- **AVAILABLE DATA**
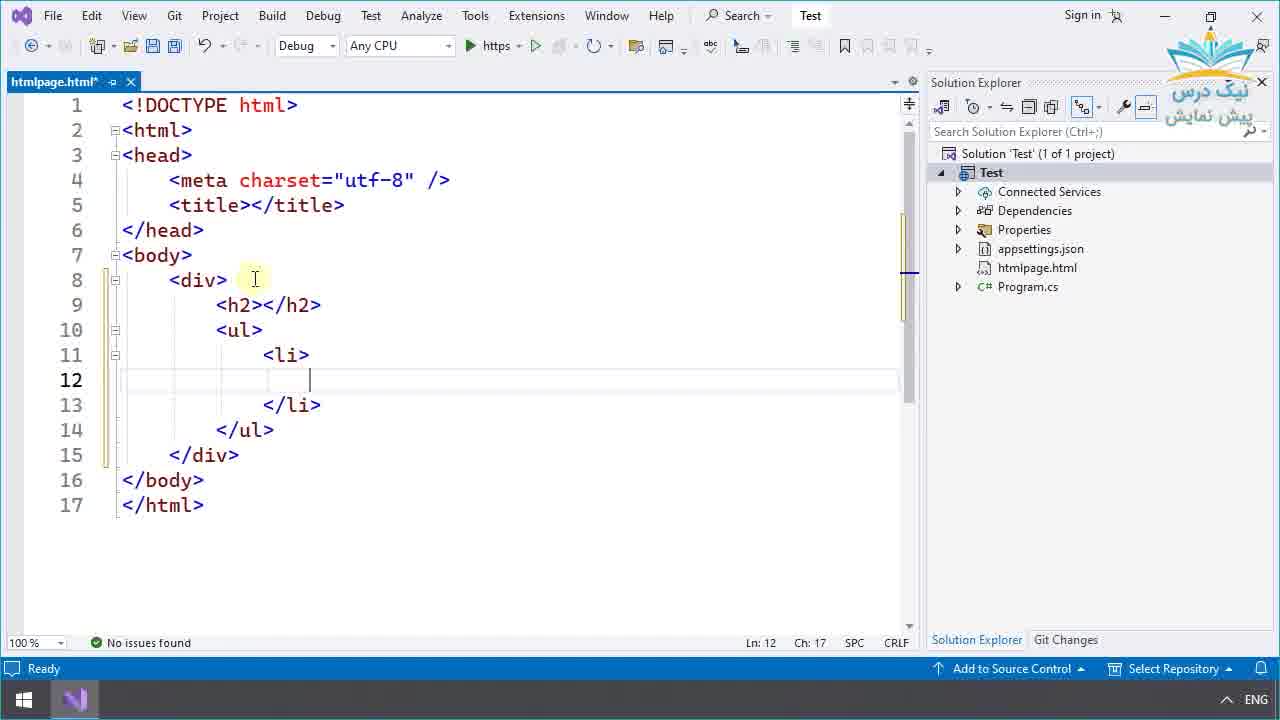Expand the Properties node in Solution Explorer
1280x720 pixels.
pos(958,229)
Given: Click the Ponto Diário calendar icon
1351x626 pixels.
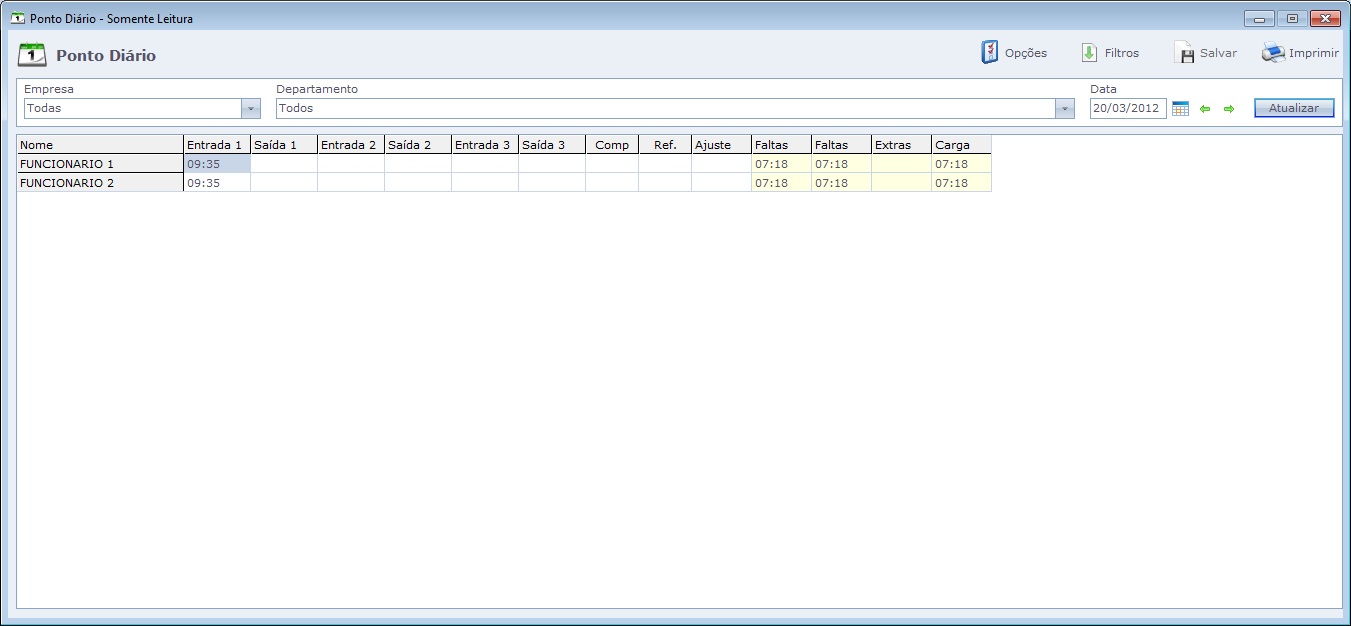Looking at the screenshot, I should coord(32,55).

- **GIVEN REQUEST**
Rewrite the records above with "calendar icon" replaced by "calendar button" and everything else unchanged, leaving the pictures out.

- **REPLY**
Expand the Properties node in Solution Explorer
1280x720 pixels.
pos(958,229)
Given: Click the Ponto Diário calendar button
1351x626 pixels.
Looking at the screenshot, I should coord(32,55).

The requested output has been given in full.